When I started filming back in June it was getting light at 3am and it all felt quite different. I was filming at 9.30 am instead of 8.30, because of daylight saving. It is cold, wet and dark and I often have to boil a kettle to melt the ice from the platform. I need a torch to set up and have been hearing owls while filming. It is hard to imagine myself stepping back on to the platform in six months with the sun in my eyes.
Since I began I have been bitten by midges, rained, snowed and hailed upon. I have tied the tripod down against hurricane force winds, dug a trench to divert a stream and built a path of pebbles to stop it sinking into a bog. I have done a lot of thinking and learnt a few things some practical some profound.
The whole thing has been an exercise in acceptance, however when I looked up antonyms for the word, I got a long list of lot of words people have used to describe me; stubborn, impatient, willful, headstrong, rebellious . . . I could go on.
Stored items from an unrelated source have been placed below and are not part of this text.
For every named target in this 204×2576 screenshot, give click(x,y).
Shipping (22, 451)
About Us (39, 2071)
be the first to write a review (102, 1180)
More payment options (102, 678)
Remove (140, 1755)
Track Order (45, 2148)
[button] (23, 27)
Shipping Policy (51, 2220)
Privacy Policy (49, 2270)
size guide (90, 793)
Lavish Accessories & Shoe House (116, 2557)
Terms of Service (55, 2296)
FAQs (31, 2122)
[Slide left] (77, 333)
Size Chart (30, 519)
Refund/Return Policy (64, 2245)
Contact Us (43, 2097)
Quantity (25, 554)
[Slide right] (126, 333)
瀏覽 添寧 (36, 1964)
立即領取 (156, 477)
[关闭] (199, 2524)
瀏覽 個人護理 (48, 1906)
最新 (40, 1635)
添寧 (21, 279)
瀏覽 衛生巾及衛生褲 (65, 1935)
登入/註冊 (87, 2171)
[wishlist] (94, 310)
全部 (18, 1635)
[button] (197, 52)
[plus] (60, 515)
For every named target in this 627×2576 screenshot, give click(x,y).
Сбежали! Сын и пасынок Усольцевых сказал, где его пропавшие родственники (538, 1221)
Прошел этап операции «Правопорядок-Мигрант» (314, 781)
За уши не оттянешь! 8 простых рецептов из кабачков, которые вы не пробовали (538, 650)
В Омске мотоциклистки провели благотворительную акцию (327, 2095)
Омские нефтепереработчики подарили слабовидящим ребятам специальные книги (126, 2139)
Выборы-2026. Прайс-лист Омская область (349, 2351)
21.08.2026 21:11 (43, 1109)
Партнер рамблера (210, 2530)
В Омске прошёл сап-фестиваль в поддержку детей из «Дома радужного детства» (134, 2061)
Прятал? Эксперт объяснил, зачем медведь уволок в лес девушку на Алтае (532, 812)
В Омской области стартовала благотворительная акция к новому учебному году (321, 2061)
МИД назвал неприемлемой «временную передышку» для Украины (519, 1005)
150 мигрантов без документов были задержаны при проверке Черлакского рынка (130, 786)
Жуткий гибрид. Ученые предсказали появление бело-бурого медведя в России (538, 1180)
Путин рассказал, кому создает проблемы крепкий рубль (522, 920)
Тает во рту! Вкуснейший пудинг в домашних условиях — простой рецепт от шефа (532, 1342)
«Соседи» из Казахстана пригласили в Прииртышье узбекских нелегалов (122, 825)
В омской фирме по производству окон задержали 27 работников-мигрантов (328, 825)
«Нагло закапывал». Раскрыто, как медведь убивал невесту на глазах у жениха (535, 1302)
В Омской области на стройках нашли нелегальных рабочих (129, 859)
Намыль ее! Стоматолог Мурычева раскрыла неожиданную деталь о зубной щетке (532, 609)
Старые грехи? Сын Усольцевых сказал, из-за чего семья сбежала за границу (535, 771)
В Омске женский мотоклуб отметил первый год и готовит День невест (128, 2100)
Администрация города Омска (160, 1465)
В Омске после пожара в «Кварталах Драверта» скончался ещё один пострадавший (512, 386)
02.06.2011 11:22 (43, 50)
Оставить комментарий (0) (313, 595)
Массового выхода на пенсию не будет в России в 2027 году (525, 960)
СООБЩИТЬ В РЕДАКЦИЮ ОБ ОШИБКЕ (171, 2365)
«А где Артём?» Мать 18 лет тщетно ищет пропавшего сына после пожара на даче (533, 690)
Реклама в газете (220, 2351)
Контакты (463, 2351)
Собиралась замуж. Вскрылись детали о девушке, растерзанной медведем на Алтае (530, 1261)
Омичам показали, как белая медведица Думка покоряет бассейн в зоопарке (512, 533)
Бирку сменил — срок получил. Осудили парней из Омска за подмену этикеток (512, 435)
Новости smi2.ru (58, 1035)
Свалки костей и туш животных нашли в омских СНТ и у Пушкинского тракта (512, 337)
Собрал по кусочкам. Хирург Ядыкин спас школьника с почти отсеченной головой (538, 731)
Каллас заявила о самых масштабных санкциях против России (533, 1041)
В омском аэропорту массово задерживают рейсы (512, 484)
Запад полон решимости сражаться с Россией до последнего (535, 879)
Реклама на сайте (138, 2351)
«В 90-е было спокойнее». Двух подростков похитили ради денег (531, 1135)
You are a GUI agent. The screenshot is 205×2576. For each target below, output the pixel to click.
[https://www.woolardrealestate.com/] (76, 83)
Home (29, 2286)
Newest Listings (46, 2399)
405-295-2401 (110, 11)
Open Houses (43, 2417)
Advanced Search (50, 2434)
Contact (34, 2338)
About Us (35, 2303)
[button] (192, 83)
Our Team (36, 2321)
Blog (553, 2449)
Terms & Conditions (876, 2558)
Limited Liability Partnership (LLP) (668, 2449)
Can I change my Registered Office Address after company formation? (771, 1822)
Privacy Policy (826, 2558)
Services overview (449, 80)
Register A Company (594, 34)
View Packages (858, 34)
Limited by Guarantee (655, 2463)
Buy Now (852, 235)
Maybe the first thing I need to accept is that I am often looking for a fight. And if I were not most of these things I probably wouldn’t be doing this project in the first place.
I’ve learnt that the tides don’t just go in and out as you imagine they do. There is a whole science dedicated to understanding how the gravitational pull of the sun and moon on the earth and the earths own rotation effects bodies of water and it is quite complicated. Even more interestingly the solid parts of the earth are affected by tides too. Which kind of changes how you understand the word ‘solid’. Everything it seems is in a state of movement, or flux beyond rigid control.
I have learnt that large gradual changes are much harder to detect when things fluctuate quite wildly on a daily basis. This is true of the light, of seasons and of self.
This and the movements of the tides are distinctly different from how I first imagined the film would look.
I have also thought a lot about different kinds of film making, about observing others in attempt to shed light on ones self and of attempting to share personal experience in order to see if other people feel the same too. I have thought about the way our brain records experiences as memories and the desire to capture and record in different kinds of ways. Is it a fear of losing the moments or ones self?
I’m not going to lie and say the last six months hasn’t been hard, I have struggled with not being able leave, with not being able to have a proper lie in, with the routine it has imposed on my life and opportunities I have not been able to take, but it has brought many things including an appreciation of the different ways one can gain perspective without getting on a plane or a train.
On that note I was recently imagining myself as an old lady looking back on this year and the film. I am certain I will be glad I had this experience and I will almost certainly laugh at myself too (affectionately of course). When I am eighty this year won’t feel very long at all.